[Testo mostrato]
=-=-=
«Durante il primo lockdown le carceri si sono chiuse dall’esterno – spiega ai nostri microfoni il presidente SIMSPe Luciano Lucania – e c’è stata una contrazione generale di ogni tipo di attività finché non sono arrivati i vaccini. Il sistema ha retto bene, tutto sommato, nonostante la presenza di alcuni focolai. I colloqui con le famiglie sono stati gestiti online. Nella seconda fase si è cominciato a vaccinare».
«La percentuale di detenuti vaccinati – precisa – è stata sin da subito molto alta, oggi siamo oltre il 70%, e la stragrande maggioranza dei detenuti si è mossa attivamente per aderire alla campagna vaccinale. E tuttavia – sottolinea Lucania – proprio l’importante penetrazione del virus in alcuni Istituti e la quasi totale assenza in altri dimostra chiaramente la mancanza di linee organizzative omogenee nel sistema».
=-=-=
[Dati memorizzati]
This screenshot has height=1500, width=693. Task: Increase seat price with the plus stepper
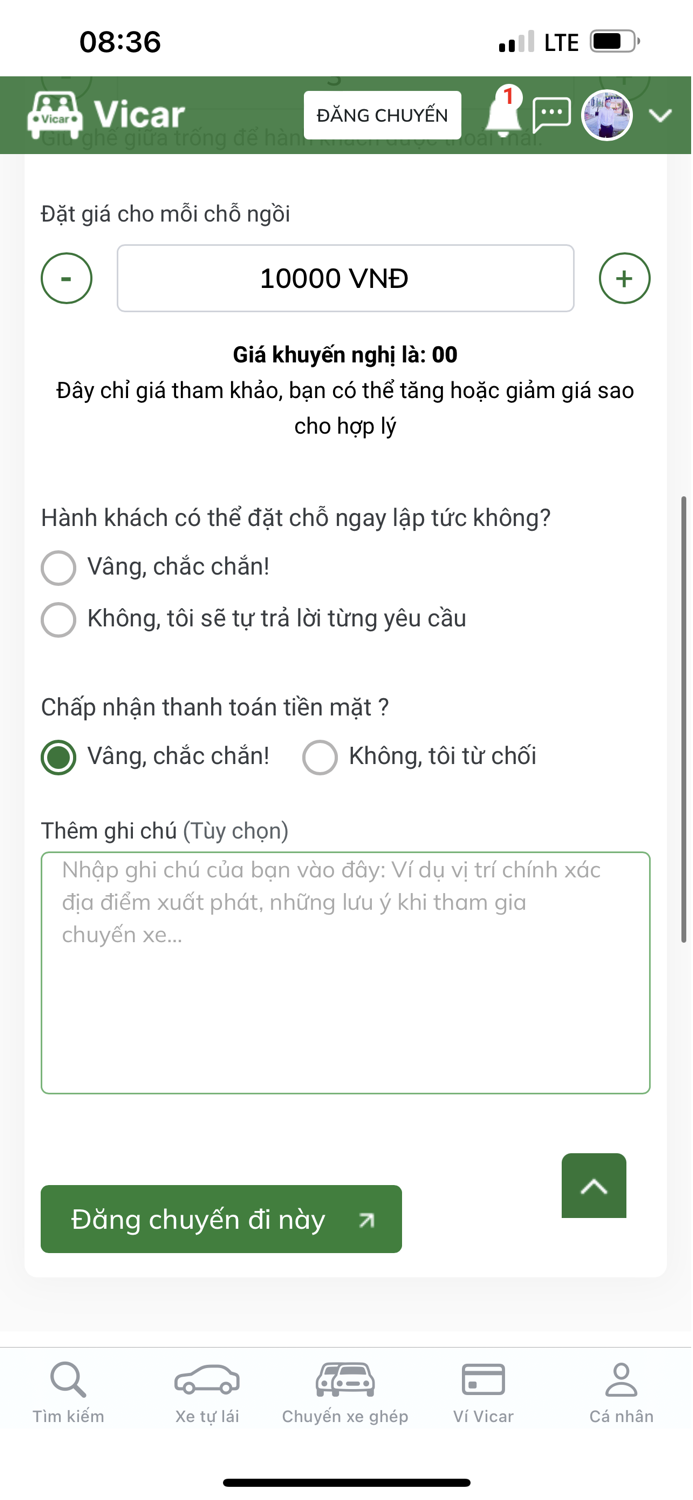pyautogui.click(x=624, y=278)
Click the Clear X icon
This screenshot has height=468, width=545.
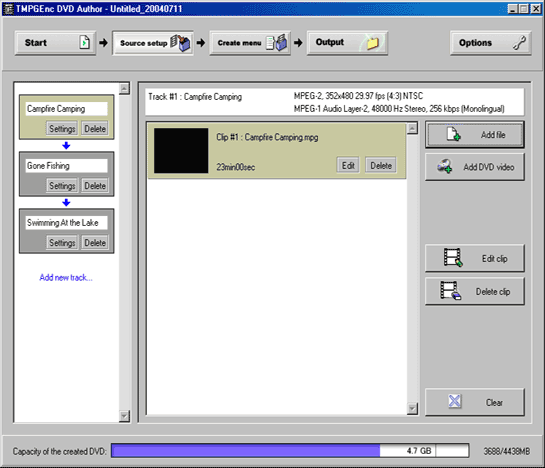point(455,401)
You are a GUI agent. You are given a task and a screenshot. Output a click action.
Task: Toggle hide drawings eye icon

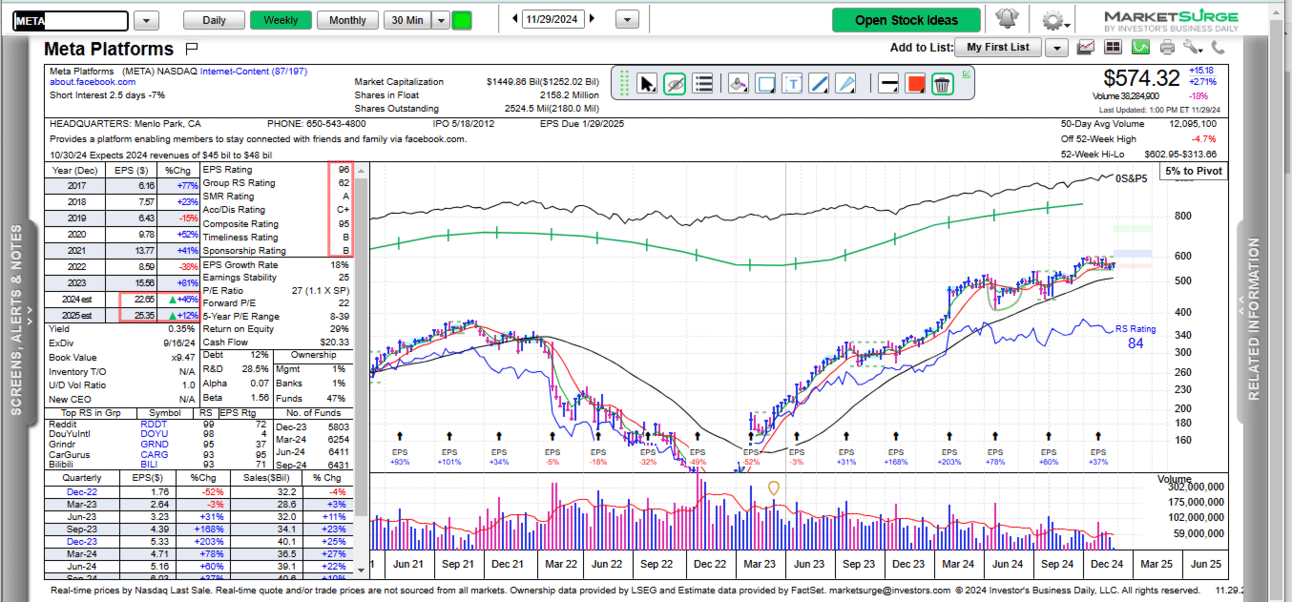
=-=-=
[Quesito da risolvere]
Rispondi a queste domande sul testo dedicato alle carceri durante la pandemia.
(a) In che modo sono stati gestiti i colloqui con le famiglie?
(b) Quale percentuale di detenuti vaccinati viene indicata per oggi?
(c) Secondo Lucania, che cosa dimostra la forte penetrazione del virus in alcuni Istituti e la sua quasi totale assenza in altri?

[Risposta scritta]
(a) I colloqui con le famiglie sono stati gestiti online.
(b) La percentuale indicata è oltre il 70%.
(c) Dimostra la mancanza di linee organizzative omogenee nel sistema.